ことし10月、東北大学の押谷仁教授や京都大学の西浦博教授などは厚生労働省の専門家会合に今後の見通しを示す文書を提出し、今後、オミクロン株の「BA.5」に変わる新たな変異株の急速な拡大やワクチン接種率が思うように伸びず高齢者を中心にワクチンや自然感染による免疫が弱まることで、重症化率や致死率が再び高まる可能性もあるとして注意を呼びかけました。
また、11月30日に開かれた厚生労働省の専門家会合のあとの記者会見で、脇田隆字座長は「コロナウイルスの感染は、これまで呼吸器疾患を重症化させるという傾向があったが、心血管疾患の合併症が多く、循環器の病気になっているのではという意見も出てきている」と述べ、病気の性質の変化を注視する必要性を指摘しています。

Q.今後の議論の見通しは?

分類の見直しに向けた議論について、厚生労働省は具体的な取りまとめの時期は決まっていないとしています。

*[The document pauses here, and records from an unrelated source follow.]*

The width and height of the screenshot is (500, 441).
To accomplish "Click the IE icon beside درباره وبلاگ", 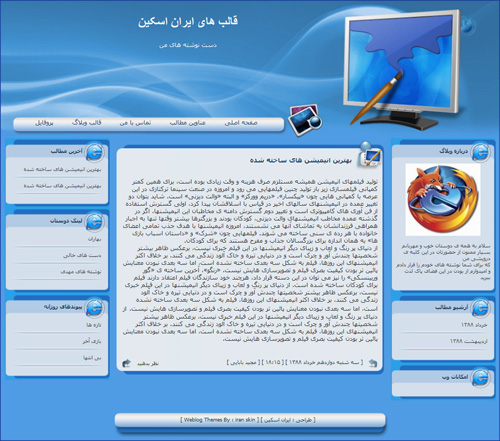I will point(480,152).
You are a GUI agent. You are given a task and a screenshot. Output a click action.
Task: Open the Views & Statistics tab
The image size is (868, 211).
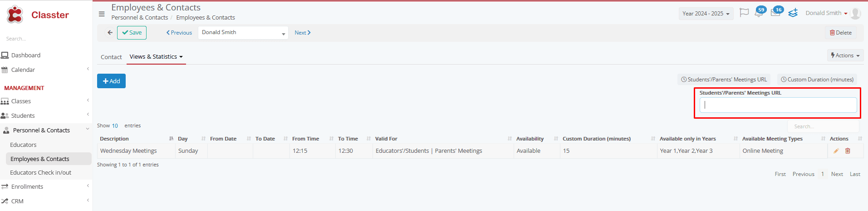point(156,57)
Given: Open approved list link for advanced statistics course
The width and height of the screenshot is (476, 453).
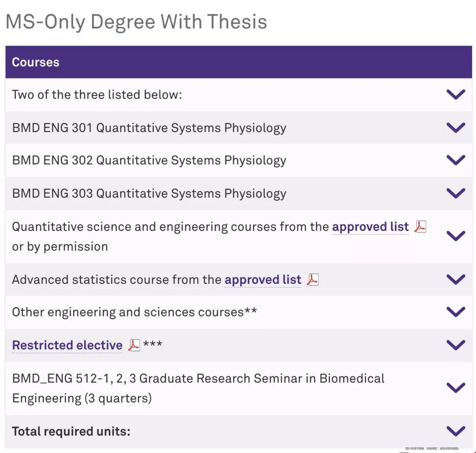Looking at the screenshot, I should 263,280.
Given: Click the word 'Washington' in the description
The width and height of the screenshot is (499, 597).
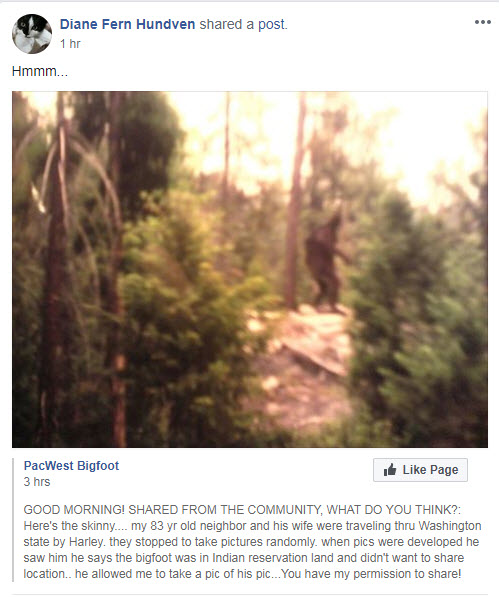Looking at the screenshot, I should click(450, 526).
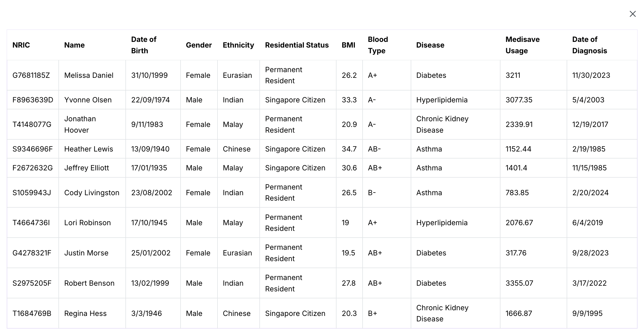644x333 pixels.
Task: Click NRIC cell F8963639D
Action: pos(33,100)
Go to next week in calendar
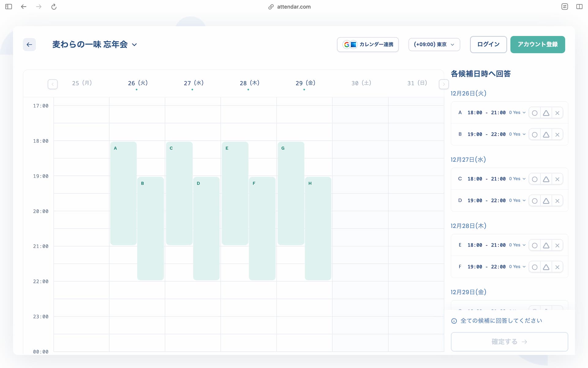This screenshot has height=368, width=588. click(444, 84)
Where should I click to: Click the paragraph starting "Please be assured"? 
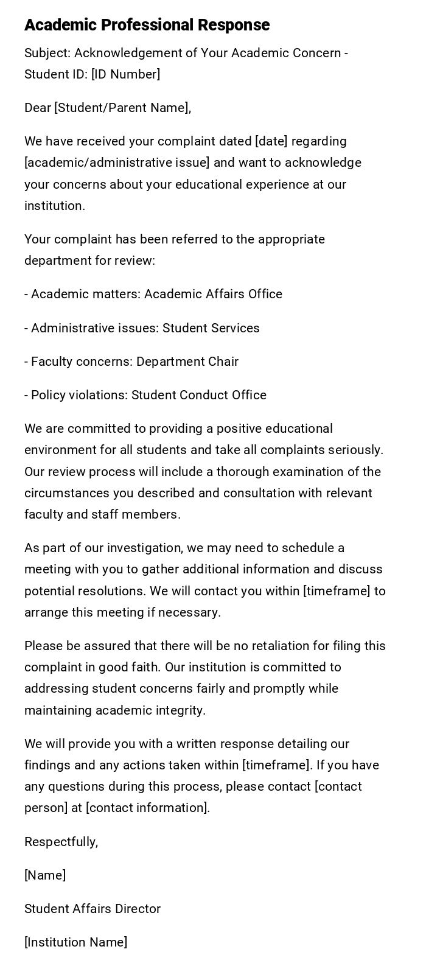[205, 677]
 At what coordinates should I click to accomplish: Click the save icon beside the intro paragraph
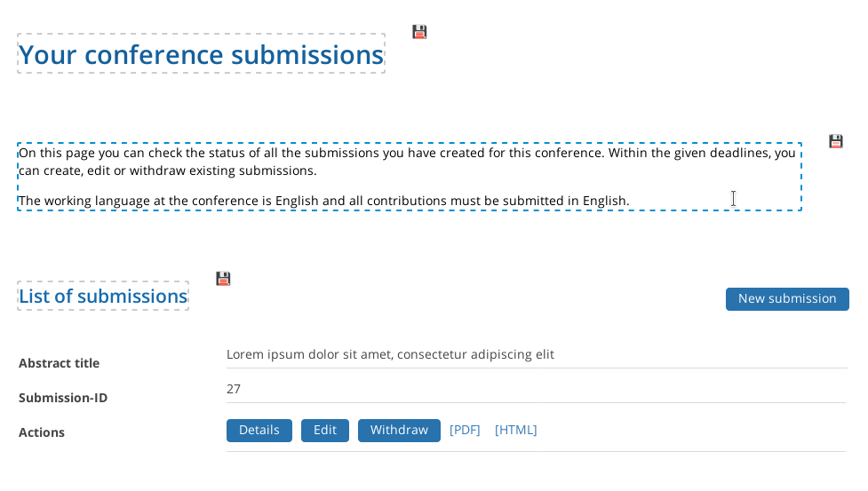tap(836, 141)
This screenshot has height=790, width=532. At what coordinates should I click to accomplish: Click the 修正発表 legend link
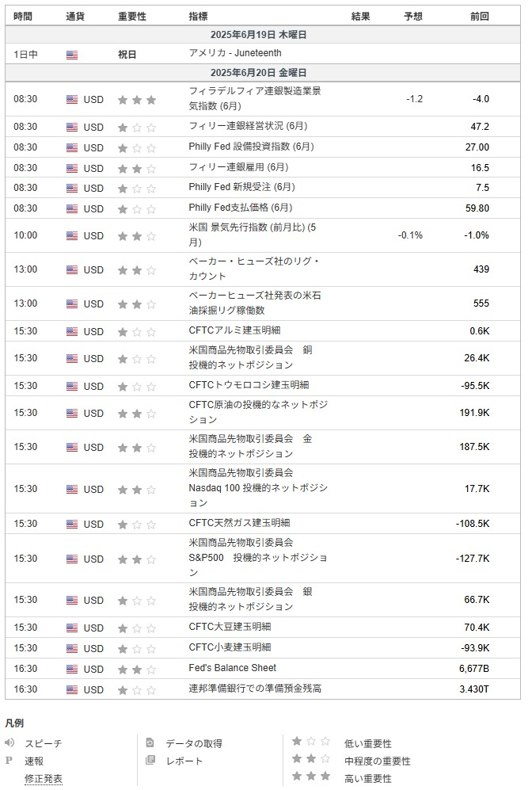pos(44,778)
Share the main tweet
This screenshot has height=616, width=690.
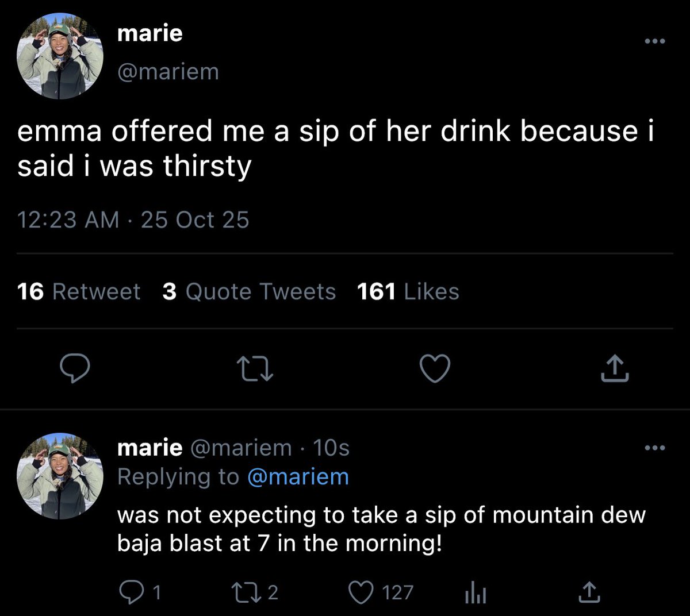click(x=615, y=368)
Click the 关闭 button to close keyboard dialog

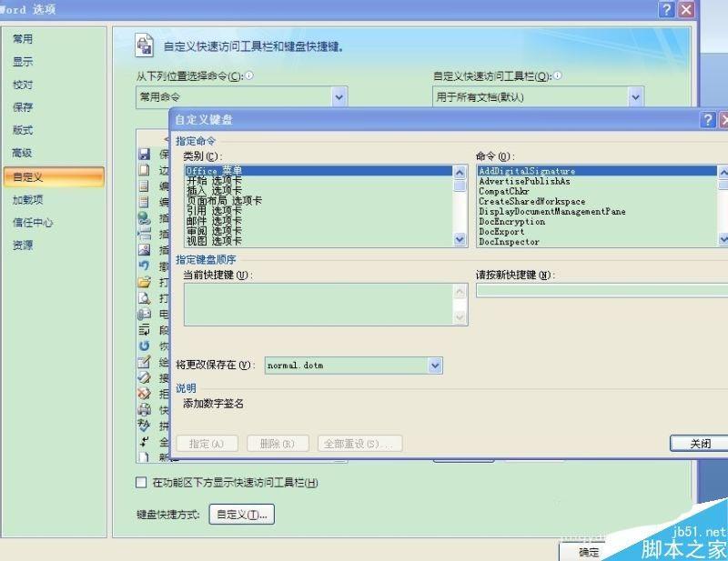click(x=698, y=443)
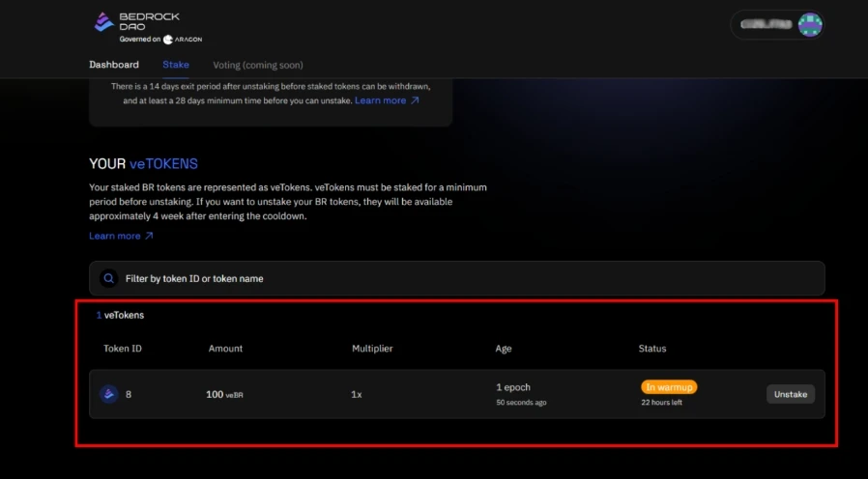Select the Stake tab
The height and width of the screenshot is (479, 868).
pyautogui.click(x=176, y=65)
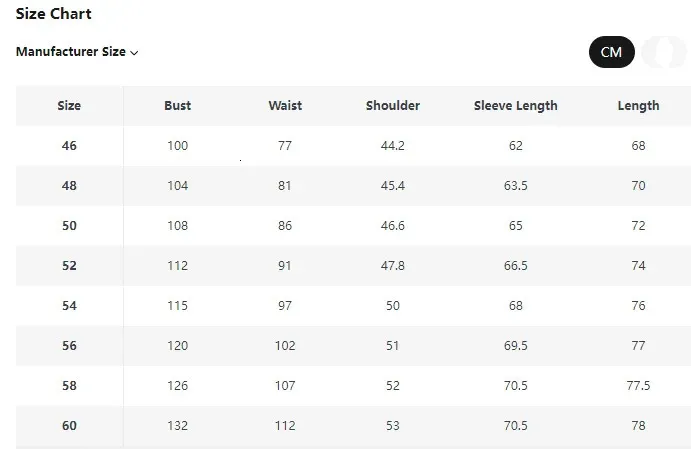Click the bust value 100 cell
This screenshot has width=691, height=449.
tap(178, 146)
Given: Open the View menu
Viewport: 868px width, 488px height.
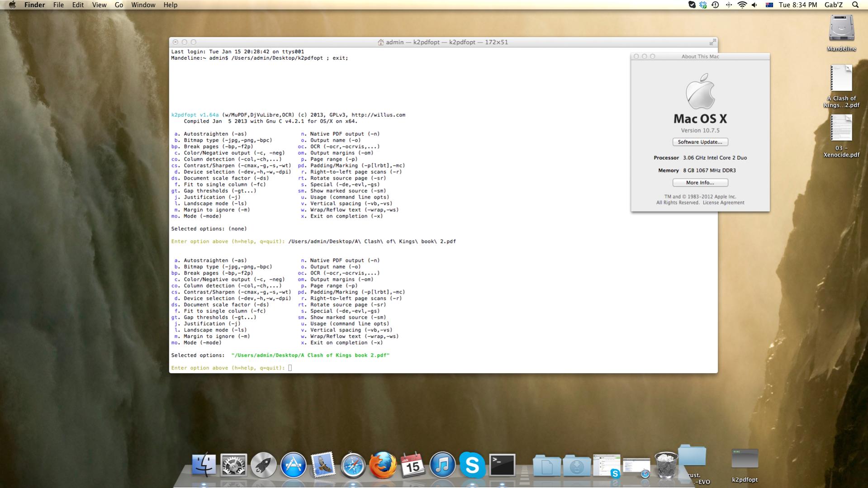Looking at the screenshot, I should pyautogui.click(x=99, y=5).
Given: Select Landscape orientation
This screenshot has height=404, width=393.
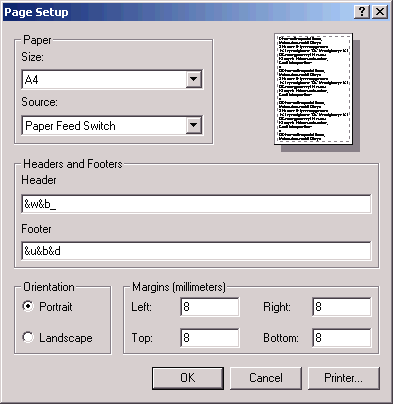Looking at the screenshot, I should [28, 337].
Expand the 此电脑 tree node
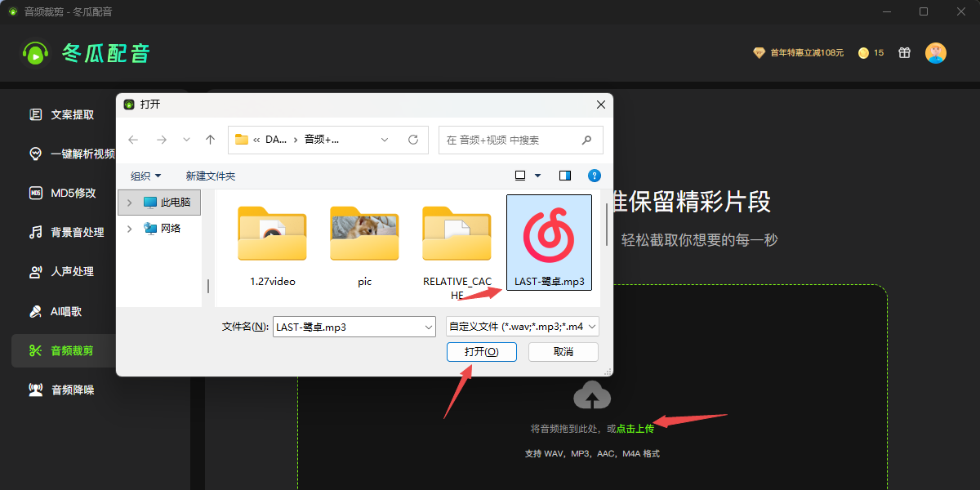Viewport: 980px width, 490px height. coord(129,202)
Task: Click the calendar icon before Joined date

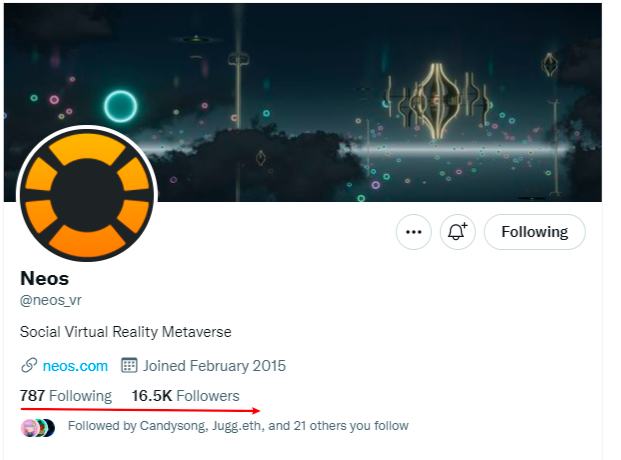Action: click(129, 366)
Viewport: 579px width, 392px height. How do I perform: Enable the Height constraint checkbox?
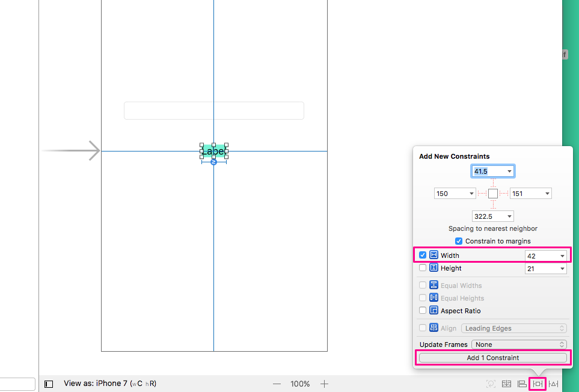pos(422,268)
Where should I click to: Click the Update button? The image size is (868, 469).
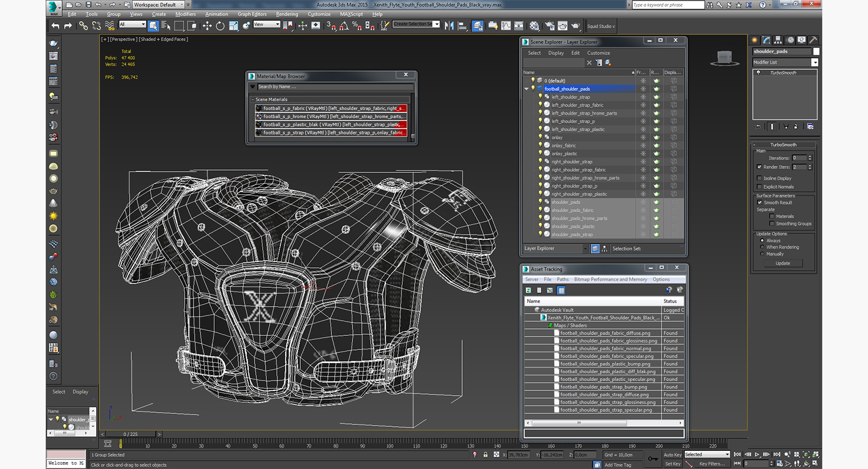[x=782, y=263]
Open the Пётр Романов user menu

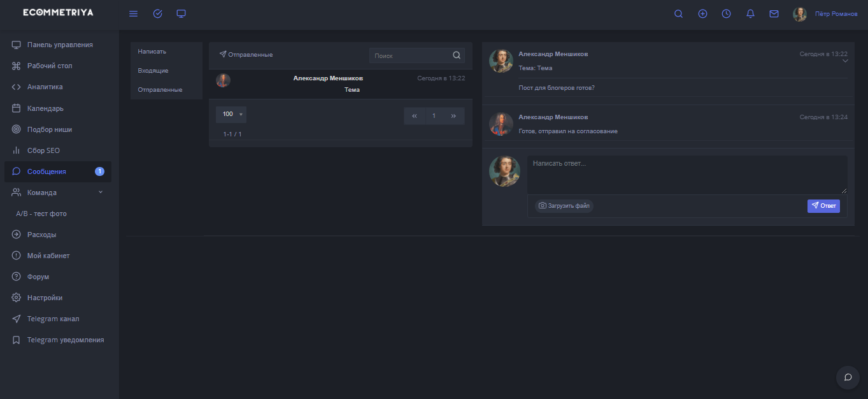(x=836, y=14)
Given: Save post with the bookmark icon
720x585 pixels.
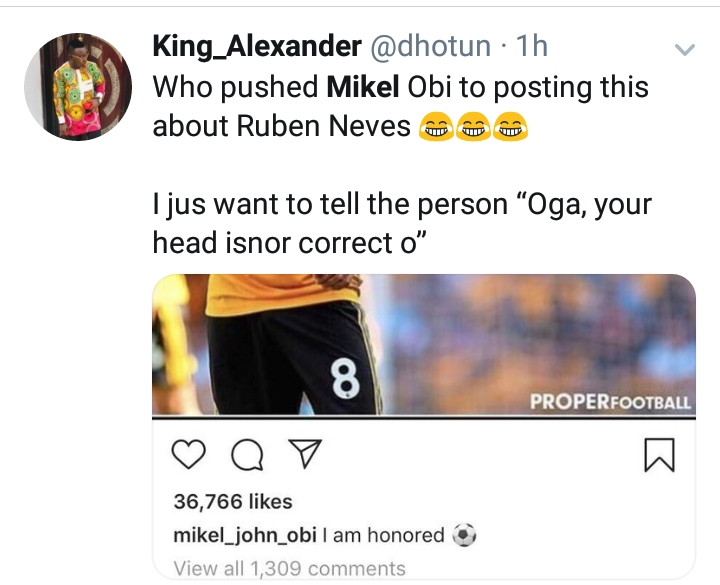Looking at the screenshot, I should (660, 456).
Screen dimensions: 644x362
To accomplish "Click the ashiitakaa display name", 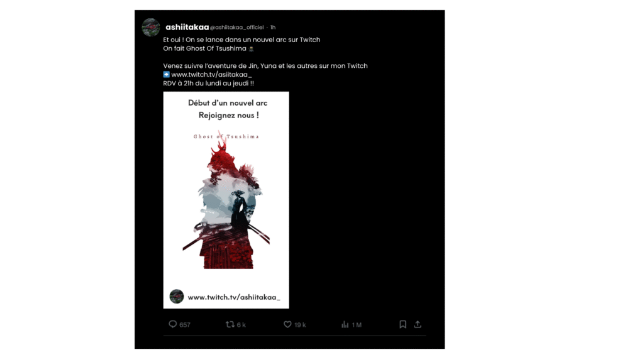I will coord(187,28).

今後は専門家による病原性などの検証結果を踏まえ、公費負担のあり方など具体的な検討が進められるとみられています。

あわせて、現在無料で行われているワクチン接種をどうするのかについても検討が行われるとみられます。

分類を5類に変える場合は厚生労働省の専門家部会にはかったうえで省令改正を行う必要があります。

予算措置で治療費などを公費で負担することも考えられます。

新たな分類を作る場合は感染症法の改正が必要となるため、国会での審議が必要になります。